#### Exercise brief
Give back the items from the line with "How do I perform: Click" through the end of the records, copied word for word. Omit the pictures from your answer.

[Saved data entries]
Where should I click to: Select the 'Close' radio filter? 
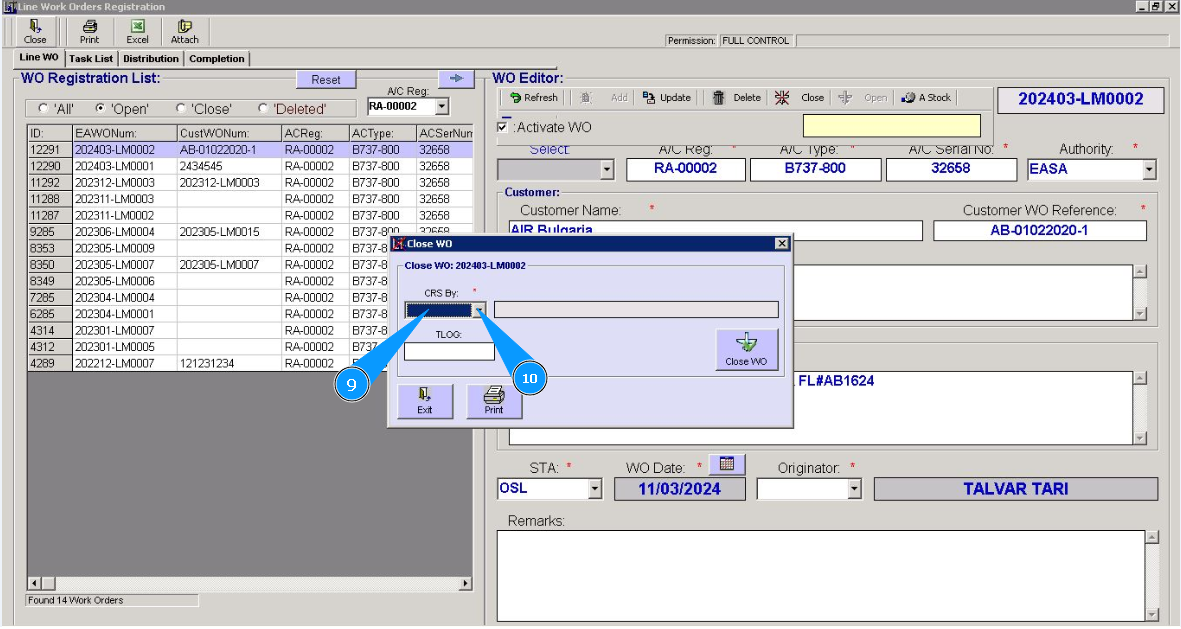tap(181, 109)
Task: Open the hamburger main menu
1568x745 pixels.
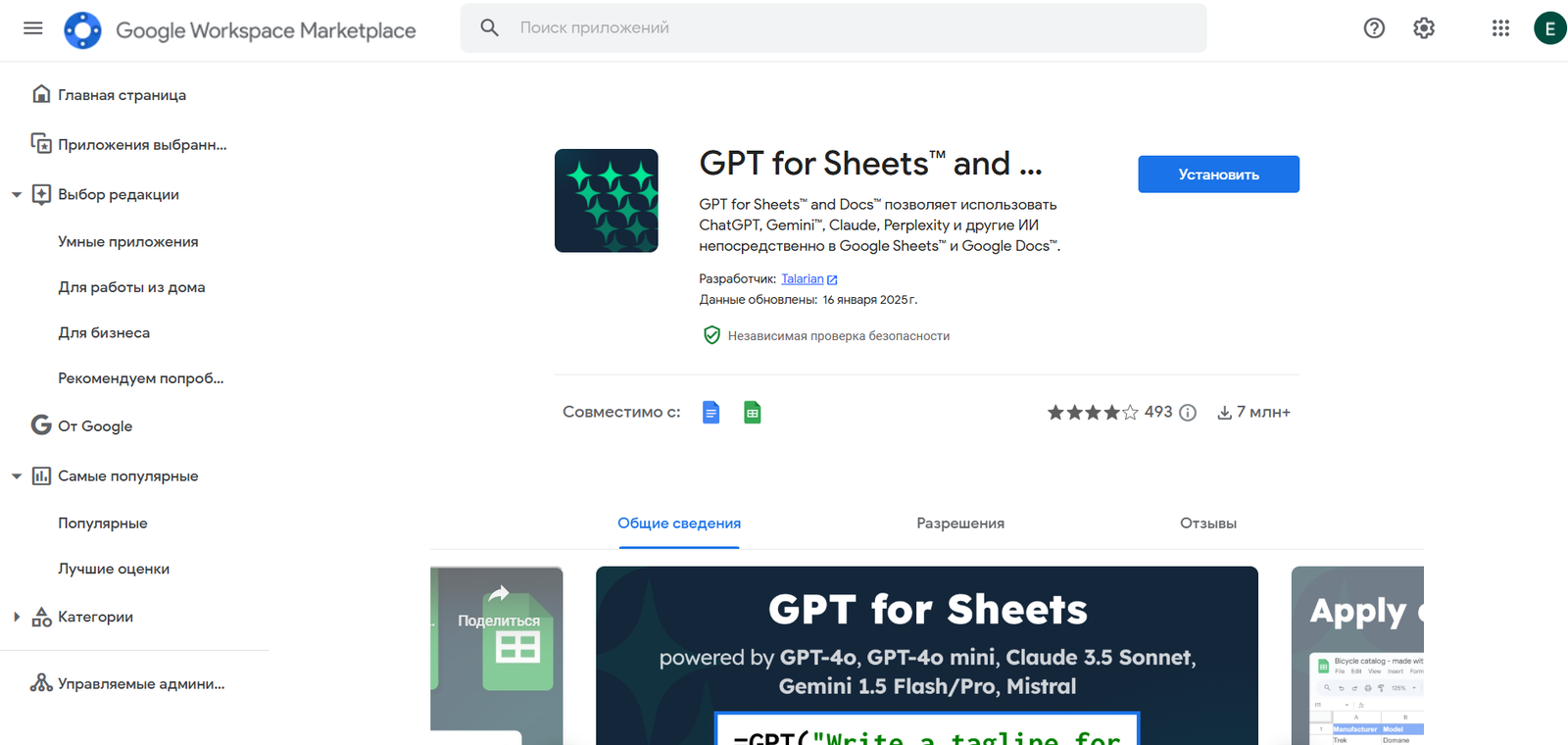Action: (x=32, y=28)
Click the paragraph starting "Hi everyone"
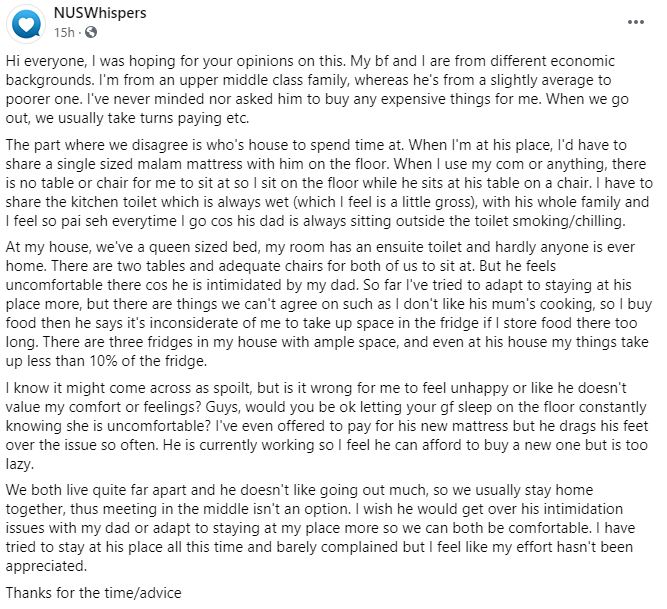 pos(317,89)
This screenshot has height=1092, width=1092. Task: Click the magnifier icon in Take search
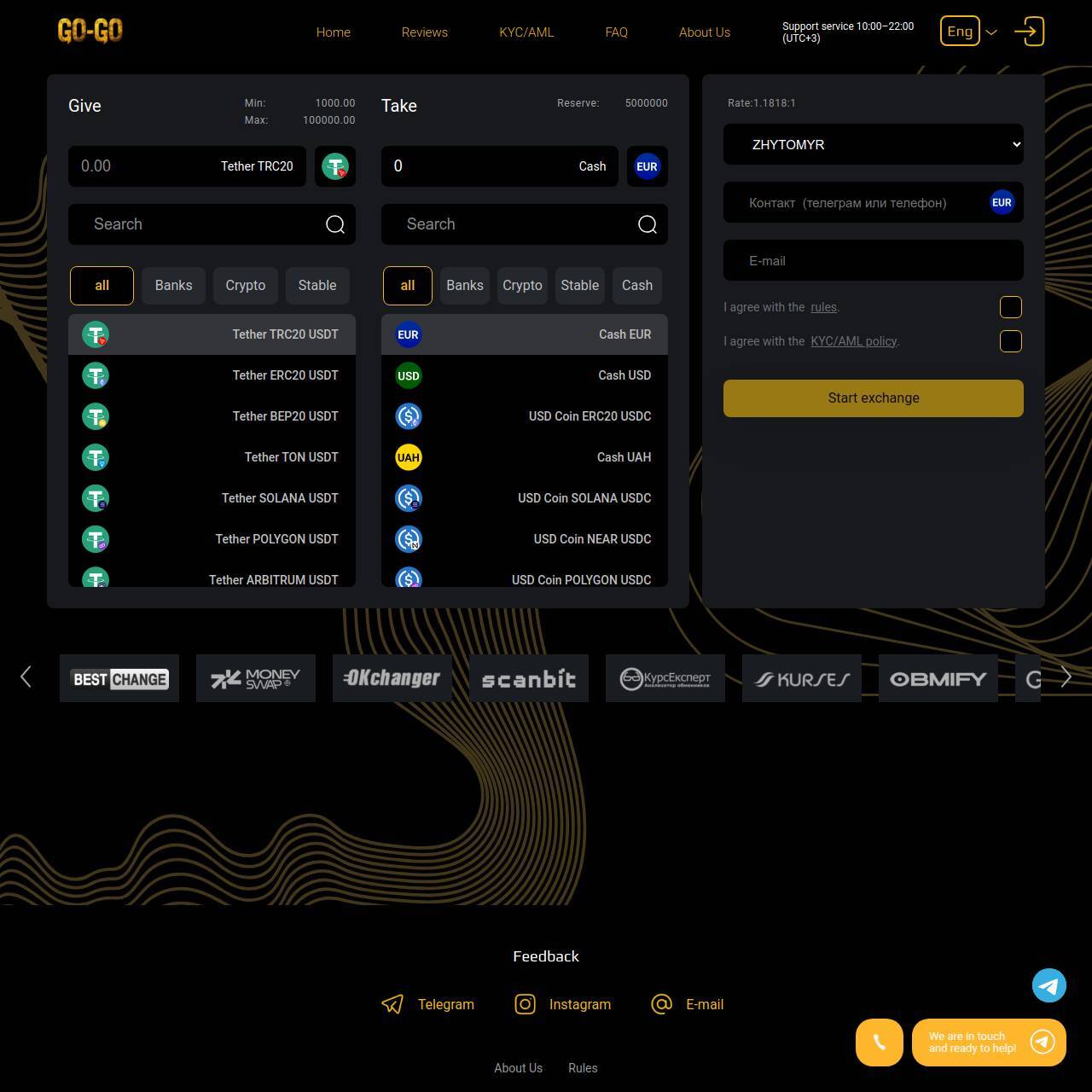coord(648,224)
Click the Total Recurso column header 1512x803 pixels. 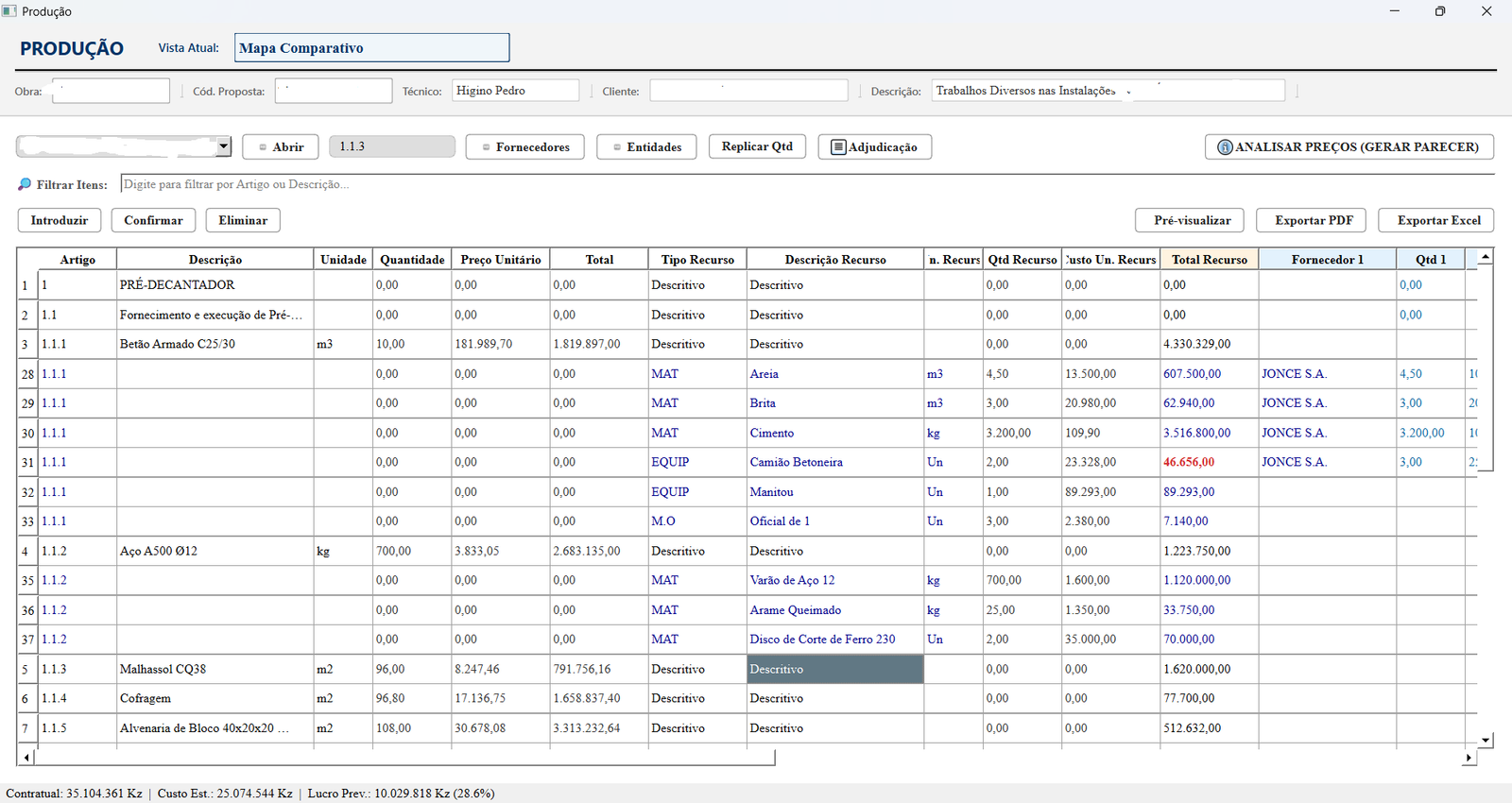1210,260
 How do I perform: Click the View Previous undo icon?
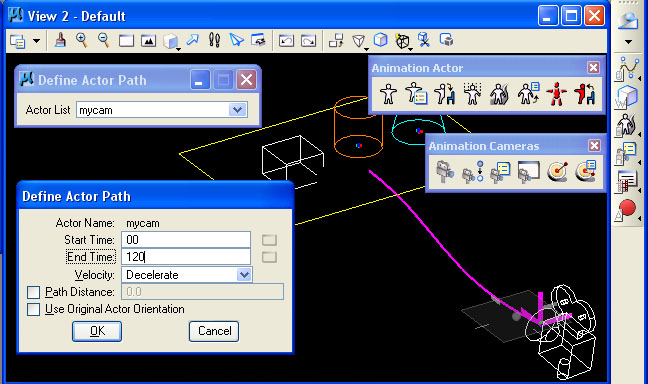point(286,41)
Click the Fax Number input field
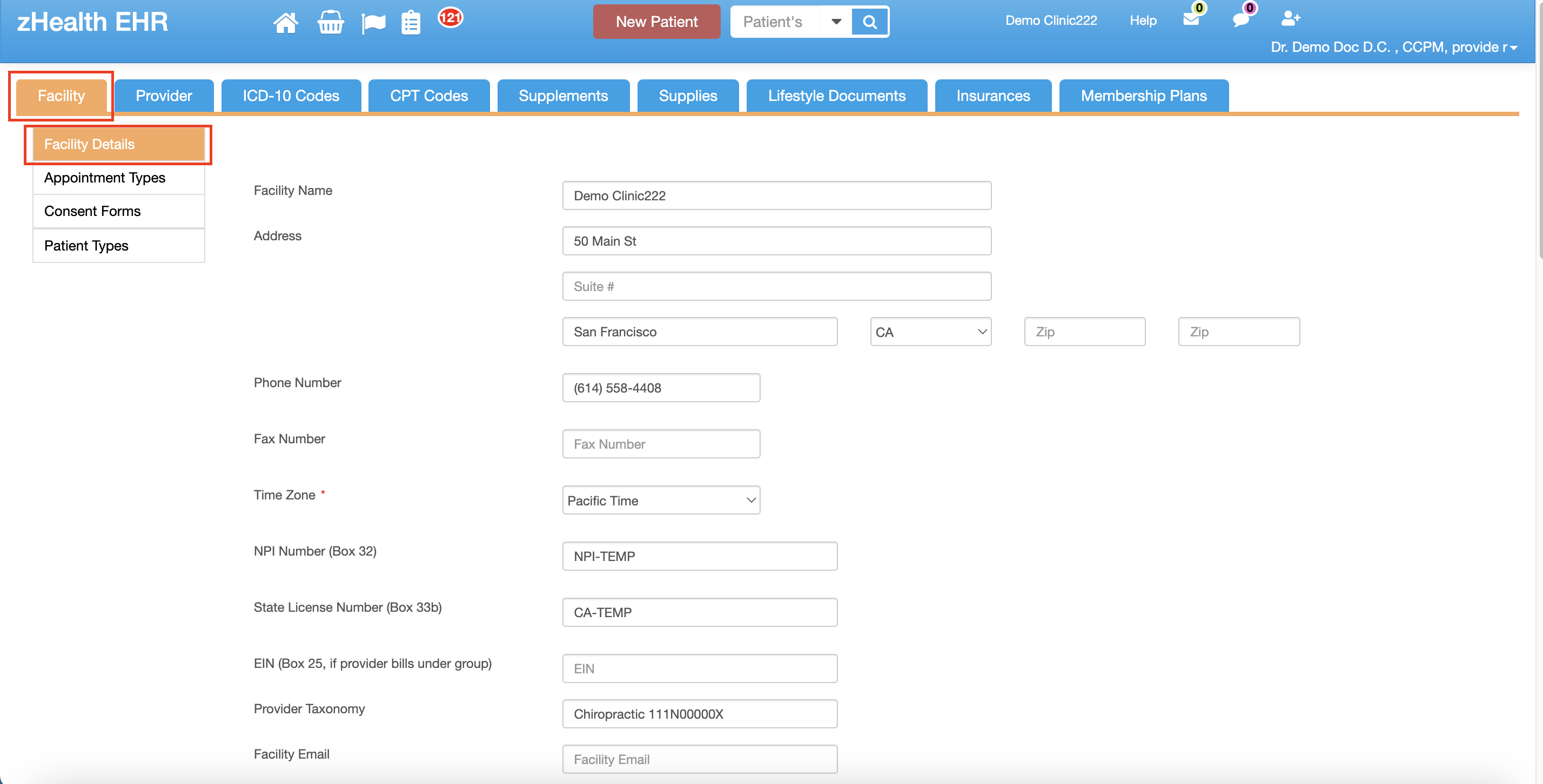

#### Response to the task
 How do I perform: Click the View Previous undo icon?
point(286,41)
Click the Fax Number input field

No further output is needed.